2023-04-01 to 2026-03-31
Approx. 800 thsd. EUR
Prof. Dr. Hendrik Schubert
Institute for Biosciences – Chair Aquatic Ecology, University of Rostock, Rostock, Germany
Department of Integrative Biology and Biodiversity Research, University of Natural Resources and Life Sciences Vienna, Vienna, Austria
Department of Biological, Chemical and Pharmaceutical Sciences and Technologies, University of Palermo, Palermo, Italy
Department of Plant Biology and Ecology – Faculty of Pharmacy, University of Seville, Seville, Spain
Cavanilles Institute for Biodiversity and Evolutionary Biology, University of Valencia, Paterna, Spain
Parthenogenetic reproducing species, lacking at least part of the recombination mechanisms, are far more susceptible to loss of genetic diversity than sexual reproducing ones. Investigating the role of sexual ancestor populations for maintaining genetic diversity and, consequently, the acclimation potential of parthenogenetic populations, will enable for optimised conservation strategies of such species.
In this project, the knowledge required for designing transnational conservation strategies will be gathered and, basing on this, a network securing sustainable protection of a species consisting of extremely rare bisexual and frequent parthenogenetic populations will be established.
Development of the first transnational protection plan for parthenogens, consisting of recommendations for the management of sites as well as for exchange of information between the network partners by gathering and analysing site-specific and regional information about status, legal aspects and management options as well as the population genetic knowledge required.

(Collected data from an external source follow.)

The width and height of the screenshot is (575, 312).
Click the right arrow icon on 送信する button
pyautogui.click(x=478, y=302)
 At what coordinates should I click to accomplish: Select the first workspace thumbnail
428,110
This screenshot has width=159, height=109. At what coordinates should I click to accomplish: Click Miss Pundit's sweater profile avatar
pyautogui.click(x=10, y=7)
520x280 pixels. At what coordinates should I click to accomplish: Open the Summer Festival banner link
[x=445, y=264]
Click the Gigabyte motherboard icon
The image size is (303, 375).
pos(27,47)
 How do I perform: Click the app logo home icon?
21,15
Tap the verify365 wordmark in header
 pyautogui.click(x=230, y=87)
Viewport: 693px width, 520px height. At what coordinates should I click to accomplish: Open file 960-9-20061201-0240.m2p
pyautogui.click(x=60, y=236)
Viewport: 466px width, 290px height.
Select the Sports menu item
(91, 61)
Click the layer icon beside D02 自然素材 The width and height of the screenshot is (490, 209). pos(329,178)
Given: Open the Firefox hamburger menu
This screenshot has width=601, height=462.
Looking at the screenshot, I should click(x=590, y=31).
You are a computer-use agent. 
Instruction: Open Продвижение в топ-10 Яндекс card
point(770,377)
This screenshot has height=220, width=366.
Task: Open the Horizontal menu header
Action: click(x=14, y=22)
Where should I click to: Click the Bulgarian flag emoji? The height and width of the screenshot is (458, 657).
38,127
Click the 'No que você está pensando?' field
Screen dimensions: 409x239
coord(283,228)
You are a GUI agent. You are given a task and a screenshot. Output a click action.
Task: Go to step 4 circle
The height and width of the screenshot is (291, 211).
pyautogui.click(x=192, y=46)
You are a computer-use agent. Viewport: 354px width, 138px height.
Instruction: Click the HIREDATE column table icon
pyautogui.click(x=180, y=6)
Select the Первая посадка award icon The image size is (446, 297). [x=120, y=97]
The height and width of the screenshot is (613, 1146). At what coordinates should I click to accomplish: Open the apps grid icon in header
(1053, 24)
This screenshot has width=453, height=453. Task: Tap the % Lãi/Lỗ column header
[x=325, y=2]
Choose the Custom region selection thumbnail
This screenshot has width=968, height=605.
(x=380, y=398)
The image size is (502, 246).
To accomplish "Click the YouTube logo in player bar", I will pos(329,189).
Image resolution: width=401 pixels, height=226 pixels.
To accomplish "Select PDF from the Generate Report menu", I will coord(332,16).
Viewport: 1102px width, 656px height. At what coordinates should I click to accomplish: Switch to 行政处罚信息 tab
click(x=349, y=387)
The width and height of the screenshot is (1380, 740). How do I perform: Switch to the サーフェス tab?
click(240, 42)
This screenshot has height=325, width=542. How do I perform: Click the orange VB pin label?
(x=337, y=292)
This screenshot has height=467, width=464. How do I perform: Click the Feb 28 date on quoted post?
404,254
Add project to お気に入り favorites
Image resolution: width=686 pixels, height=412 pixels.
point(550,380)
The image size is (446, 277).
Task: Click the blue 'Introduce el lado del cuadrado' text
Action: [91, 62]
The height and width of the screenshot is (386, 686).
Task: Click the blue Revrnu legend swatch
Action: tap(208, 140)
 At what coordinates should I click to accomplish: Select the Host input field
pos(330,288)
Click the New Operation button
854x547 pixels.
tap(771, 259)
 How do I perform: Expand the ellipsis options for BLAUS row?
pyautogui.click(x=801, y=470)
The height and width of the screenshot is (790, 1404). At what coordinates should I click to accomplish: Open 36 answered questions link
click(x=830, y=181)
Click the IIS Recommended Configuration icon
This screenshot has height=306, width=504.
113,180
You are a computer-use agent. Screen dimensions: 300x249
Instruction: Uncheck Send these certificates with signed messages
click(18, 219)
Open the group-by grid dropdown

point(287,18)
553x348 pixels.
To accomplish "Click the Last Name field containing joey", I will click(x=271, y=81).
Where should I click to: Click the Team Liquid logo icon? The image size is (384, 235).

Identification of former and recent inland brackish water sites suitable for sexual as well as parthenogenetic reproducing populations of Chara canescens as an example of a species colonizing by parthenogens; gaining knowledge about their recent as well as former genetic diversity; evaluation of their potential to support the genetic diversity of the recent parthenogenetic populations at the European coastline.
These data will serve a sound scientific knowledge basis for the final target, which is the development of management schemes for inland brackish water sites, acknowledging the requirements of C. canescens, being embedded in a transnational network of sites bearing sexual populations and focusing on maintaining an effective gene flow.